Daadab Refugee Camp. [Courtesy]

Kenyan government ultimatum to close refugee camps by June 2022 will take centre stage at the United Nations deliberations in Geneva, Switzerland.

This comes as Médecins Sans Frontières/Doctors Without Borders (MSF) new report released yesterday warns that pushing refugees to return to Somalia is not sustainable in current circumstances, with continuing violence, political instability and increasing displacement.

The report notes that closure of refugee camps would likely set stage for a new displacement crisis as it will completely force humanitarian agencies to withdraw from the region due to lack of funding and would result in total collapse of the camp economy, wiping out refugees’ only source of income and disrupting host communities’ livelihoods.

“The planned closure of the camps in June 2022 should be an opportunity to accelerate process of finding lasting solutions for refugees,” says Dana Krause, MSF’s country director in Kenya.

“At present, the mostly Somali refugees in Dadaab – many of whom have been trapped in the camps for three decades – face dwindling humanitarian assistance and limited options for leading safe and dignified lives,” says the report.

In June, Interior Cabinet Secretary Fred Matiang'i announced the closure of Kakuma and Dadaab camps by June next year. Nearly half of the refugees in Kenya (44 per cent) reside in Dadaab, 40 per cent in Kakuma, and 16 per cent in urban areas (mainly Nairobi), alongside 18,500 stateless people.

Dr Matiang'i said in a statement that he has provided UNHCR Commissioner Filippo Grandi with a timeline for the closure of the two refugee camps by June 30, 2022.

The process, planned to begin on May 5, 2022, will be expedited by a government team and UN refugee agency experts.

But UNHCR responded, saying that evicting the refugees from Dadaab and Kakuma camps, which have populations of 218,873 and 196,666 registered refugees, respectively, will be catastrophic.

The MSF report dubbed “In search of dignity: refugees in Kenya face a reckoning," calls on Kenya and its international partners to live up to the commitments made in the 2018 Global Compact on Refugees by allowing Somali refugees to integrate into Kenyan society or be resettled abroad.

“Even as rich countries have flouted refugee rights, Kenya has remained generous in hosting hundreds of thousands of refugees for years,” says Krause.

“As we mark the 70th anniversary of the Refugee Convention this year, Kenya should seize this opportunity to turn the tide and find lasting solutions which have the interests of refugees at their heart.”

The report notes that communities are increasingly dependent on aid, just as that aid evaporates.

“Undocumented refugees in the camps have little access to humanitarian assistance and are already struggling to survive. Closing the camps would put them at increased risk, especially if they are forgotten in the search for solutions,” reads the report.
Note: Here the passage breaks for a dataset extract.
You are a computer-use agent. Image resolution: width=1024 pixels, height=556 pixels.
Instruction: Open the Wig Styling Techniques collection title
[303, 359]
“Many refugees in the camps have chronic medical conditions and will need continued access to quality medical care, especially those with conditions requiring lifelong treatment, such as HIV and other congenital diseases."

With the deadline to close Kenya’s refugee camps just months away, urgency is mounting to find sustainable solutions for the refugees in the camps at Dadaab, who risk being deprived of the little assistance they currently receive, warns

According to the report, the number of refugees returning voluntarily to Somalia has fallen sharply over the past three years, coinciding with rising violence, displacement and drought in the horn of Africa nation.

The move, MFS notes comes in the backdrop of resettlement offers from rich countries largely drying up, leaving refugees with little choice but to stay on in Kenya, where they have limited rights.

Refugees in Dadaab are currently barred from working, travelling or studying outside the camps.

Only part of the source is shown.